Age, morbidity, or something else? A residual approach using microdata to measure the impact of technological progress on health care expenditure
Laudicella M., Li Donni P., Olsen K.R., Gyrd-Hansen D., 2022 – Health Economics
Technological progress and change in medical practice are important drivers of public health expenditure growth in many high-income countries, accounting for 40-70% of total health expenditure growth. Moreover, they are the engine of an impressive success in reducing mortality and increasing life expectancy associated with several diseases, allowing individuals to participate in society’s progress for longer. Understanding the rise in healthcare expenditures (HCE) in high-income countries is a central focus for future health policy.
In a recent article, “Age, morbidity, or something else? A residual approach using microdata to measure the impact of technological progress on health care expenditure”, published in Health Economics, Mauro Laudicella, Paolo Li Donni, Kim Rose Olsen and Dorte Gyrd-Hansen investigate whether changes in healthcare spending can be primarily attributed to aging populations and morbidity, or other factors, particularly technological advancements and changes in medical practices, play a crucial role.
The primary objective of the study is to measure the extent to which non-demographic factors contribute to increases in HCE over time. This inquiry arises from the observed phenomenon that healthcare spending growth often surpasses demographic changes. Moreover, the authors decompose the residual increase (RI) in HCE into components that can be attributed to (a) delayed time to death (TTD)—individuals living longer following health shocks—and (b) increased intensity of resource use – i.e. more comprehensive service demands from individuals.
The research exploits a residual approach and microdata to yield more accurate and robust insights compared to previous studies that relied on macroeconomic data. Particularly, the study employs data from the Danish National Patient Register, encompassing all elective and emergency hospital admissions and outpatient visits from 2000 to 2017. This extensive dataset provides detailed information on patient characteristics, including primary and secondary diagnoses coded using ICD-10 classifications. The authors leverage this dataset to conduct a repeated cross-sectional analysis of individuals experiencing health shocks, defined as emergency admissions indicative of significant changes in health status. The analysis stands out of previous macroeconomic studies, in that it controls for observable demographic and health drivers with greater accuracy. For instance, the study acknowledges potential influences from factors such as income elasticity and insurance coverage without assuming uniform impacts, allowing for a more nuanced understanding of the drivers behind HCE.
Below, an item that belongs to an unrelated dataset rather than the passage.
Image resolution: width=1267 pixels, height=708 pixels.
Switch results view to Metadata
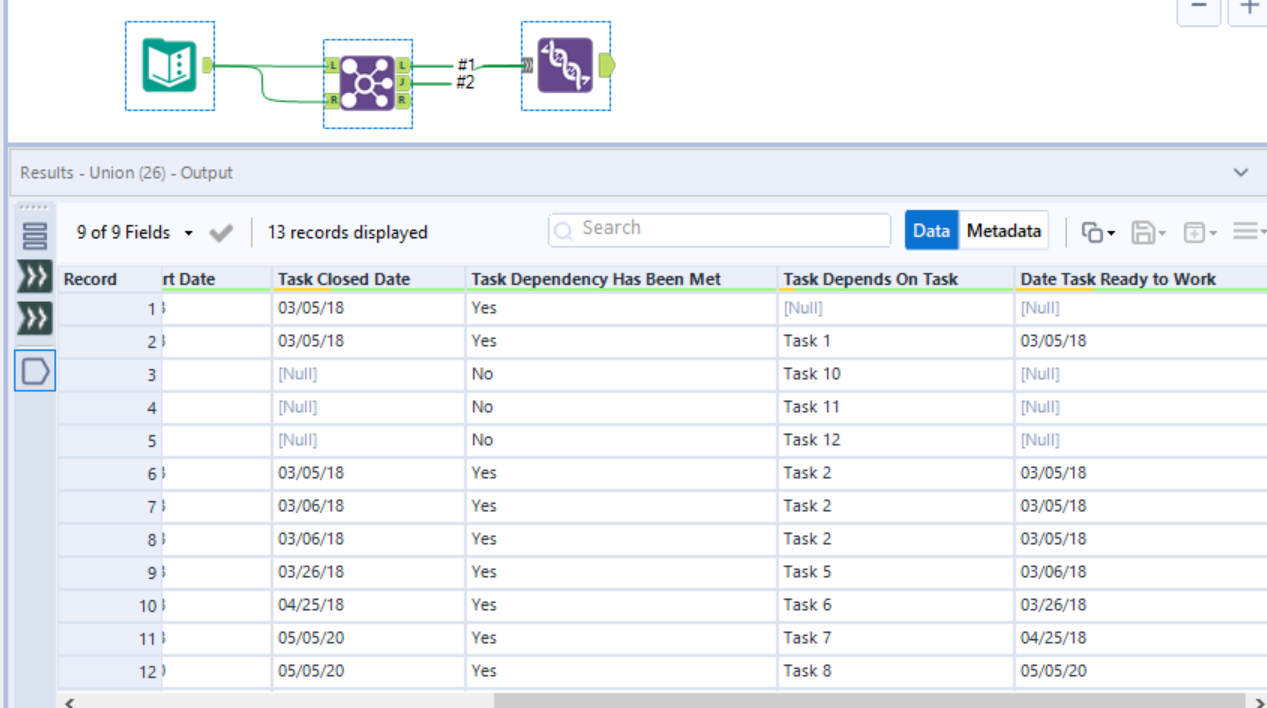pos(1003,230)
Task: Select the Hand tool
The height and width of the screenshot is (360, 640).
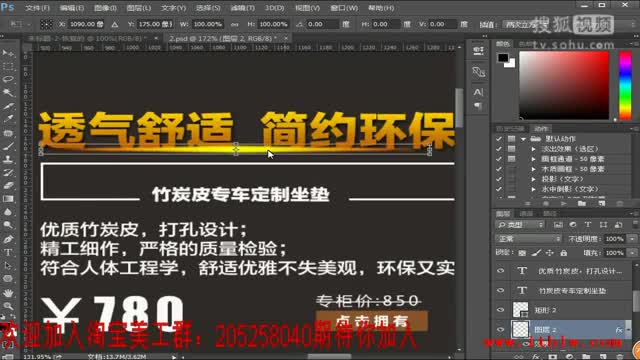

The research finds that the average HCE per person increased by 16.90% points in individuals experiencing an initial health shock in 2013-14 as compared to similar individuals in 2005-6. After controlling for variation in age, morbidity, and socioeconomic status, the increase in HCE between the 2 periods drops to 10.28% points, namely, the estimated RI of HCE that can be attributed to technological progress and change in medical practice. The RI accounts for about 60% of the total increment of HCE (i.e., 10.28/16.90 = 60.82%), whereas morbidity and age account for the remaining 40% (i.e., 1–10.19/16.90 = 39.70), with age only accounting for 7% of the total increment (i.e., 1–15.77/16.90 = 6.87). Socioeconomic status leaves the total increment unchanged.
The authors conduct a heterogeneity analysis of RI by health conditions prompting the initial health shock, that is, the health condition reported as the primary diagnosis at the time of the health shock. When comparing cancer (colorectal, breast, prostate and lung) with all health shocks, there is a significant difference in how RI is decomposed. Figure 1 shows the RI of HCE (Y = 1000 €) in 2013-14 versus 2005-6 (baseline) decomposed into delaying TTD effect and intensity effect due to resource use. Figure 1 depicts the decomposition for all health shocks and for cancer. The cumulated total RI per cancer patient is two and a half times larger than for all health shocks amounting to a total of 5326 € 3 years after the shock. What is also very apparent is that the survival effect (i.e. the delaying TTD effect) is much more pronounced for cancer than for all health shocks.
The large share of the RI due to the delaying TTD effect for cancer patients can be explained by a large improvement in survival outcomes (Figure 2) and a relatively small intensity of treatment effect in the average amount of resources allocated to patients after an initial shock due to cancer.
The methods presented in this paper offer valuable insights into cost drivers, that may explain the observed “steepening effect” and provide insights into how costs can be curbed. The findings carry substantial implications for health policy and resource allocation strategies. In the future, policymakers may need to balance the integration of new medical technologies with economic sustainability, while managing the increasing demand for healthcare services. This is particularly important in such countries as Italy, where recent reforms towards federalism – i.e. the attribution of more autonomy in policy making to regions – may undermine healthcare expenditure if this balance between new medical technologies and economic sustainability is not attained. Moreover, results challenge conventional beliefs that attribute rising healthcare costs exclusively to an aging population, advocating instead for a broader perspective that considers also technological contributions.